Estación helada,
oscuridad creciente,
titilante brillo de los astros
en la lóbrega bóveda celeste.
Cuervos demoníacos revolotean
siniestros a mi alrededor,
mientras graznan en su extraña lengua
una mortuoria oración...
Un escalofrío eriza toda mi piel
y la recorre a lo largo de la
columna vertebral
traspasando mi alma ansiosa
en una tortura muda que
me narcotiza y quema
con su gélida sensación.
Todo esto puede conjugarse
con la fría mirada de las estrellas
y el aire cortante y álgido
de un invierno que rezuma miedo y dolor...
El lastimero ulular del viento
en todos los rincones me transporta
a dimensiones de ultratumba
y luego se dirige a mi ser
en un susurro siniestro...
Es tu alma que quiere contarme
su desdicha de amor,
en una deprimente canción
de dolor y pesantez...
Y los árboles, a la vera del camino,
pasean su esquelética silueta de
criaturas monstruosas y deformes
en el más profundo entorno glacial.
Pero... ¡ya, sal de ahí, compañera de mil años!

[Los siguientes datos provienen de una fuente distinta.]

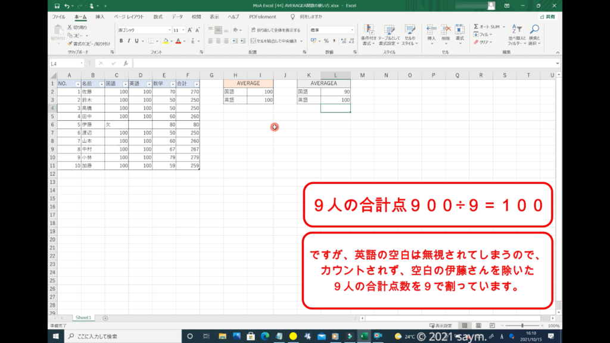
Task: Click the yellow fill color swatch
Action: (x=164, y=41)
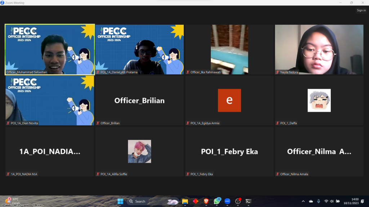Click the microphone icon in system tray
Screen dimensions: 369x207
[318, 201]
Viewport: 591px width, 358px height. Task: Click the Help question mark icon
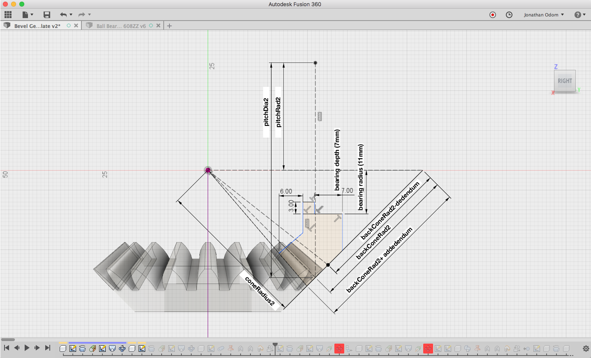click(x=578, y=15)
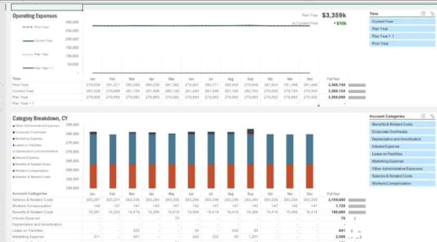Clear filter on Account Categories slicer

[x=431, y=116]
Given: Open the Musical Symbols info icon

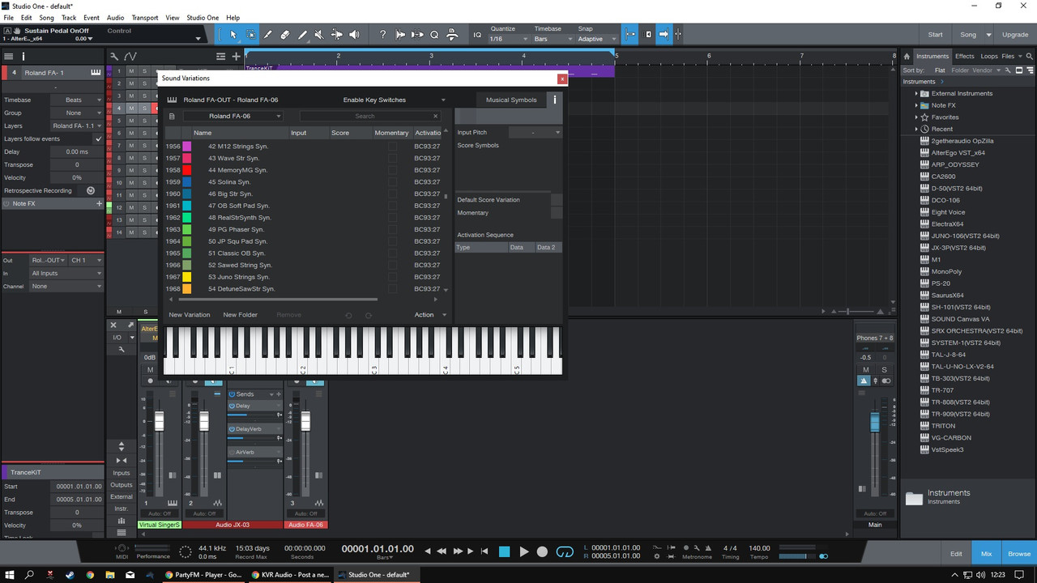Looking at the screenshot, I should coord(555,100).
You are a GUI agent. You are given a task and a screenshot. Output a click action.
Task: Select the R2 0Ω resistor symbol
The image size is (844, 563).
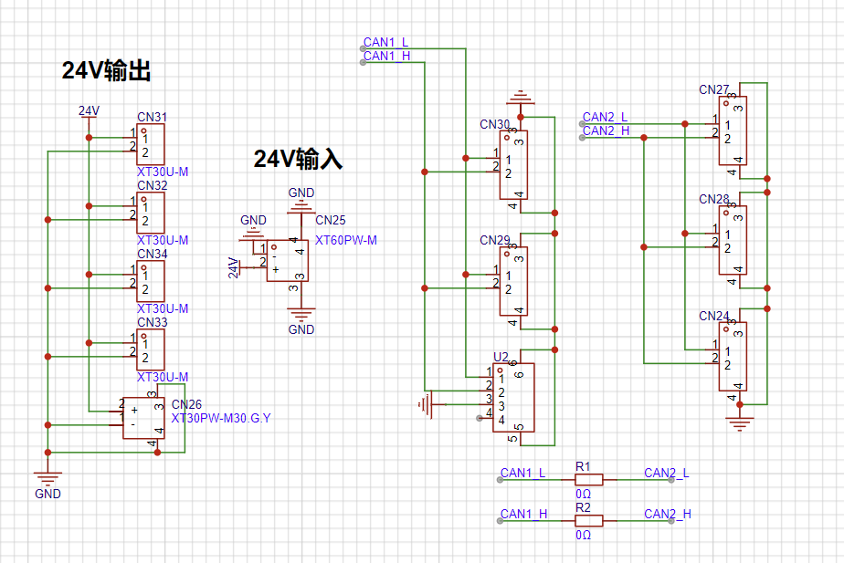588,520
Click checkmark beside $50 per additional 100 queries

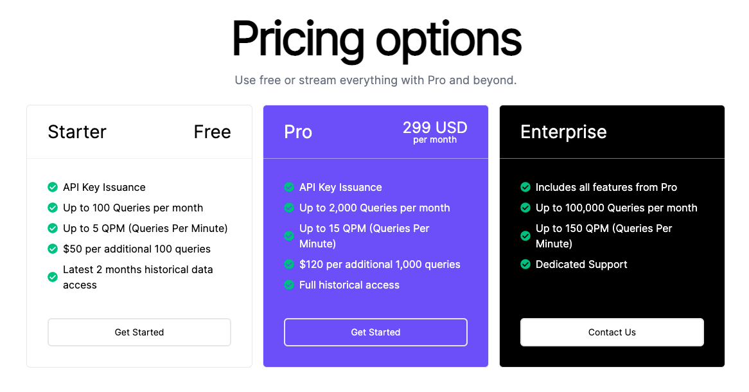[53, 249]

Ven a mí, a mi estación de amor,
con su dorado sol de estío,
con su dorada tarde besando el ocaso,
y después del anaranjado crepúsculo,
reflejos de plata de la preñada Luna...
¡Ven... ven, sin miedo, eterna compañera
y conjuguemos otro sueño de amor
en el anillo imperecedero de la dulce eternidad!